Jones also explained some of the logic behind the selected hours and location for the testing sessions.
“Food distribution takes place from noon to 2 p.m. on Mondays and Thursdays,” she recited.
Hamden residents coming by to pick up groceries also had the option to get access to a test, without a doctor’s note or other prerequisites that have acted as barriers to many seeking tests over the past few months.
The center is also the only non-school site to offer free lunches to those 18 and under from 9 a.m. to 12 p.m. during weekdays.
Gary Merwede, the Chief of the Hamden Fire Department, pointed out that they also decided to situate the pop-up right in the heart of Hamden’s second district, which is the most densely populated area in the town and hosts the most multifamily housing.
Sharon Jones chimed in: “It’s not only the most densely populated, but is home to the most black and brown people.”

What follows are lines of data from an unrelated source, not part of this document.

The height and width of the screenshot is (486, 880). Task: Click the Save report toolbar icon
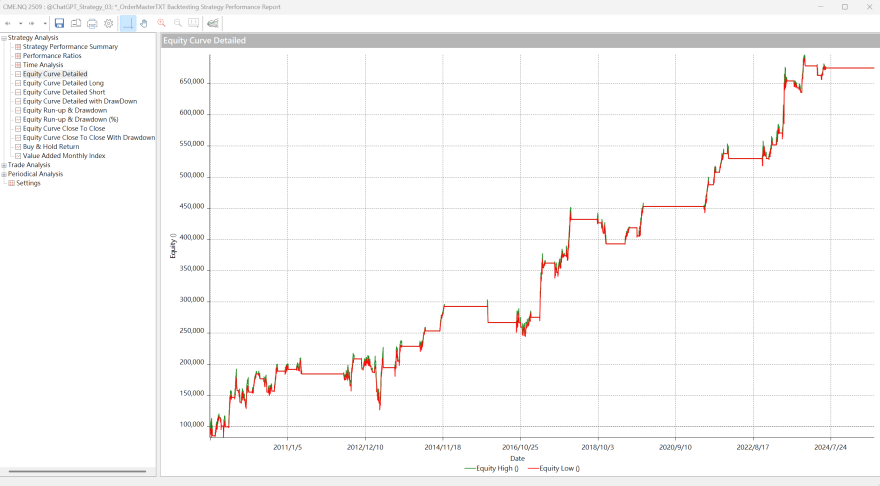59,23
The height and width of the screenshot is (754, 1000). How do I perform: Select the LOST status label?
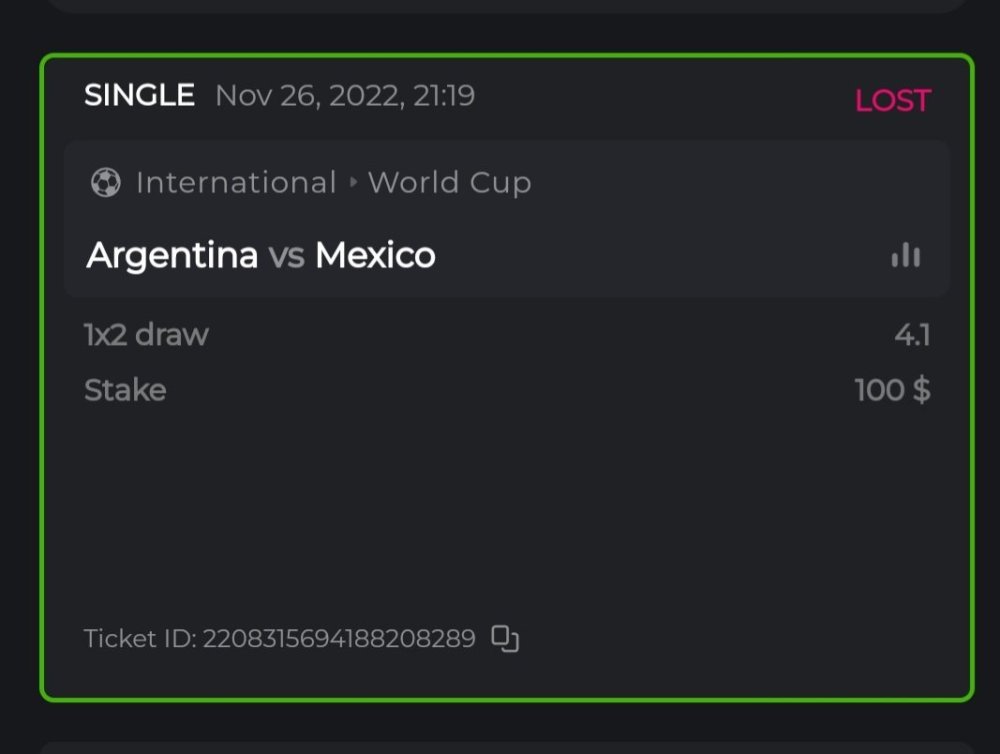[892, 100]
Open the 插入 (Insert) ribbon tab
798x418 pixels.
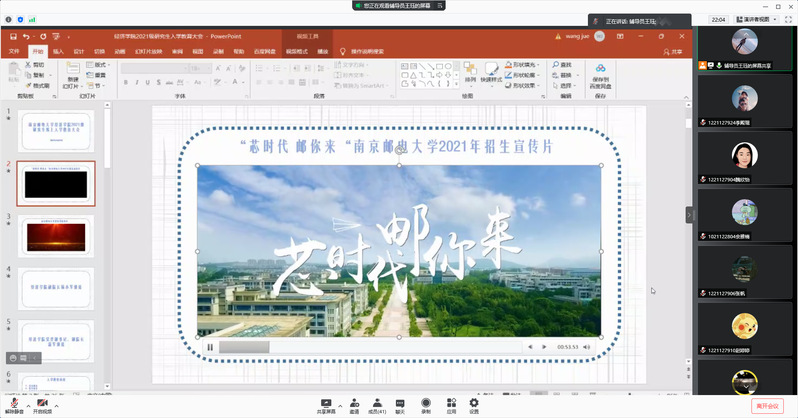58,50
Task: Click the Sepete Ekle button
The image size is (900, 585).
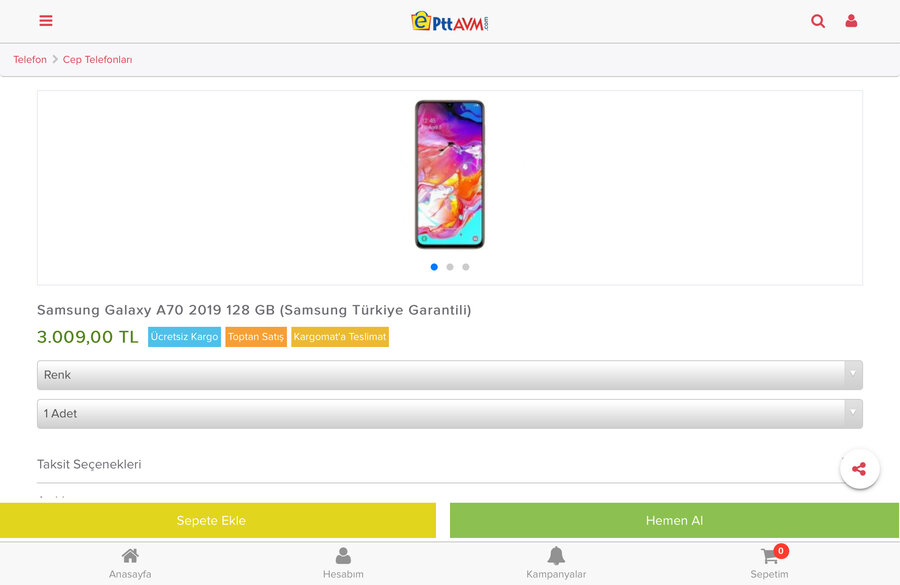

“We’re here to take care of our neighborhood,” she stated. “It’s also great to work for a town that shows such concern for its residents.”
The community center, which receives town funding as well as grant money from the Federal Emergency Management Agency, has been working extra hard over the past few months to advocate for and support those who are disproportionately affected by the pandemic.
“We’re concentrating on basic needs,” Jones said, primarily meaning food security.
Adam Sendroff, Hamden’s Community Development Manager and Fair Rent Officer, saod the center and the town are also focused on “a looming housing crisis,” given that Hamden’s eviction moratorium lifts in July (though New Haven canceled July rent for public-housing tenants).
Mayor Curt Leng stopped by to see how the pop-up was doing. “We expected maybe 20 people total to come,” he said, “but there were 20 people here waiting before testing even started this morning.”
He said that Hamden had tried to offer accessible testing earlier in the pandemic, but limited materials and testing made doing so complicated.
Bethany Kieley of Cornell Scott-Hill also said that lack of adequate PPE for patients and staff placed limits on the amount of testing that their Health Center could offer. Once they got access to more PPE, both through purchases and donations, lack of swabs and test kits posed a challenge.
“We met with the other organizations about 10 days ago,” Kieley remembered. Even as the town proceeds with what Mayor Leng described as a relatively “conservative approach to reopening,” Kieley and those involved in the collaboration identified an “unmet need” for testing in the area.
“It is much more challenging to reopen than to close down,” Leng said. Leng’s hope is that the data from the new testing site, as well as the input from all those collaborating on the project, can be used to figure out how to “make testing meaningful.”
According to Leng, this includes focusing on communication and figuring out the most effective ways to tell the public about the site. It also means considering the most accessible locations for the testing tents. Leng proposed rotating the pop-up and setting up at a school or at the Davenport-Dunbar residences, an affordable housing community on Putnam Avenue.
“First the leaders need to be tested,” Sharon Jones said. “Otherwise everyone else wonders why they should have to do it.”
Jones and Sendroff planned to get tested that day. Sendroff had pointed out that he had been to three protests recently with his daughters, one of whom is, like Pablo deVos-Deak, graduating from Hamden High School this year.
Jones added that she herself is planning to graduate from SCSU next year with a doctorate in social work. “The pandemic better be over by then,” she said. “Because I love a good party.”